When Wisconsin Rep. Paul D. Ryan ran for vice president on Mitt Romney’s ticket in 2012, he was known as an Ayn Rand-inspired conservative policy wonk who advocated turning Medicare into a voucher program.
A year later, in December 2013, he was heralded as a compromiser for crafting a budget deal with Sen. Patty Murray, D-Wash., that averted another government shutdown.
If Ryan runs for speaker, as many colleagues have urged, he’ll have to negotiate the legacies of both of those reputations.
Ryan was elected to Congress in 1998, and since President Barack Obama has been in office, the Wisconsin Republican has supported him 17 percent of the time — slightly less often than the average House Republican, according to CQ’s Vote Watch.
It’s expected Ryan won’t settle for the speaker’s job unless he garners near-unanimous support. But past votes and positions he’s taken on key social and fiscal issues could rankle conservatives who still want to see change in their party’s leadership.
Here are four of those potential trouble spots from the nine-term member’s past.
Ryan diverged from fellow GOP lawmakers in voting to ban workplace discrimination based on sexual orientation — which the 45-year-old chalked up to “a generational thing.” In 2007, Ryan was one of 35 members of his party who voted for the Employment Non-Discrimination Act.
“They didn’t roll out of bed one morning and choose to be gay. That’s who they are,” Ryan told the Fiscal Times in 2010, explaining his support for the measure.
In 2013, Ryan again sounded supportive of ENDA, while Speaker John A. Boehner opposed bringing such a vote to the floor. Boehner told CQ Roll Call through a spokesperson the measure would be a job killer.
Ryan’s spokesperson said in an email to CQ Roll Call at the time, “Congressman Ryan does not believe someone should be fired because of their sexual orientation. That said, any legislation to address this concern should be narrowly crafted to guard against unintended consequence.”
Back in 2008, when the subprime mortgage crisis threatened to derail the economy, Ryan split from his fellow fiscal conservatives in voting for the $700 billion Troubled Asset Relief Program. Much to the chagrin of fiscal hawks, TARP allowed the Treasury to buy mortgage assets from banks in attempt to rescue the financial sector. Ryan was one of just 91 House Republicans to support the measure.
“This bill offends my principles,” Ryan said on the floor when explaining his vote. “But I’m going to vote for this bill in order to preserve my principles, in order to preserve this free enterprise system.”

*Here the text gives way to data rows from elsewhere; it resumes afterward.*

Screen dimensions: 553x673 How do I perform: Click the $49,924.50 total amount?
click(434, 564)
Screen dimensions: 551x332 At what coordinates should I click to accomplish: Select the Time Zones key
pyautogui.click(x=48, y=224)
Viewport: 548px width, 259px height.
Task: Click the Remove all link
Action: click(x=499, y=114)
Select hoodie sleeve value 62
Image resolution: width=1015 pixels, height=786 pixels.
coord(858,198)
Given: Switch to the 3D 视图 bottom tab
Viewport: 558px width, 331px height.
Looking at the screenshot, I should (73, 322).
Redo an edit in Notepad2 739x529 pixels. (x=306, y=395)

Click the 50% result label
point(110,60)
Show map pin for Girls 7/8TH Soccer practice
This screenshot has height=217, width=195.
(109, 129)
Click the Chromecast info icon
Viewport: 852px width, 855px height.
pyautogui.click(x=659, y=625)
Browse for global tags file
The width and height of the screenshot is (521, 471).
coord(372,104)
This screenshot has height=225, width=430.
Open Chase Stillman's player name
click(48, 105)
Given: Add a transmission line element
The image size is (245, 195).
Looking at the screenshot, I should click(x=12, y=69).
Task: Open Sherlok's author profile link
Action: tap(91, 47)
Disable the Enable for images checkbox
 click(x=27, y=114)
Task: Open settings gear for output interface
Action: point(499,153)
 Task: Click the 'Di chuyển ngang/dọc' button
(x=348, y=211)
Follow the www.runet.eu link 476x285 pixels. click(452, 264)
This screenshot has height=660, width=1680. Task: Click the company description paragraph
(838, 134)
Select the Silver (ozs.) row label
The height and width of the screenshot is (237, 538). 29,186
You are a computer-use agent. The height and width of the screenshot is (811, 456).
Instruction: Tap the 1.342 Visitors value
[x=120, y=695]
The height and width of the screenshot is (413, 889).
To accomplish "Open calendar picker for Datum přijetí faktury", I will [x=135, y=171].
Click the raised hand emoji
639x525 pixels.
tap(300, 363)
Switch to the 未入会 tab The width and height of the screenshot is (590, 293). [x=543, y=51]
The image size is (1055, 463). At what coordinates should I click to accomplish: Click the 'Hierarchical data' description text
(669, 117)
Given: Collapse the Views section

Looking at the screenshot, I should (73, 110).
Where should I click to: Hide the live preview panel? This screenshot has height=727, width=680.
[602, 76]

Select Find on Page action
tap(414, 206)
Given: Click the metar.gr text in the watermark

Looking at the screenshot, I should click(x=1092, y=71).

Also in 2008, Ryan voted to provide up to $14 billion in loans to domestic automakers. In a statement released after his vote, Ryan pointed to the “mounting hardships throughout Southern Wisconsin,” including the “imminent closure” of a General Motors plant in his hometown of Janesville.
If conservatives want to tie Ryan to Boehner, they can use immigration to do it.
True to his wonkish roots and fiscal background, Ryan has taken a more pro-business approach to immigration than many of his party’s most conservative members would like.
“It doesn’t work for national security. It doesn’t work for economic security,” Ryan told Reuters in 2013 about the country’s existing immigration system.
His more moderate approach includes supporting a pathway to earned citizenship for America’s undocumented immigrants.
“At the end of the day, if everybody else in line who came here legally and did everything right is through the system and a person then, after an exhaustive period, after a probationary period, after a green card, not consuming any government benefits, wants to get in line like everybody else for citizenship, we should allow that person to do that,” Ryan said on MSNBC’s “Morning Joe” in 2013. “That’s earning the right to become a citizen,” he added.
Ryan met privately with Democratic lawmakers to talk about an immigration overhaul, according to a 2014 Politico report. In 2013 , New York Sen. Charles E. Schumer specifically sought out Ryan, and the two met at least five times to discuss the two chambers’ approach to overhauling America’s immigration laws.
Days before the end of 2013, Ryan and Murray, leaders of their chambers’ respective budget committees, reached a deal that raised the limit on discretionary spending above sequester levels and kept the government open.
Two months earlier, congressional stalemate over the budget had shut down the government for 16 days.
Republicans were split 169-62 when the House passed the Ryan-Murray budget. Conservative members, as well as outside groups such as Heritage Action for America and the Club for Growth, opposed the deal for fear it wouldn’t cut enough from government spending.
At the time, Ryan counseled his party “not to let the perfect be the enemy of the good,” hailing the compromise as a step in the right direction.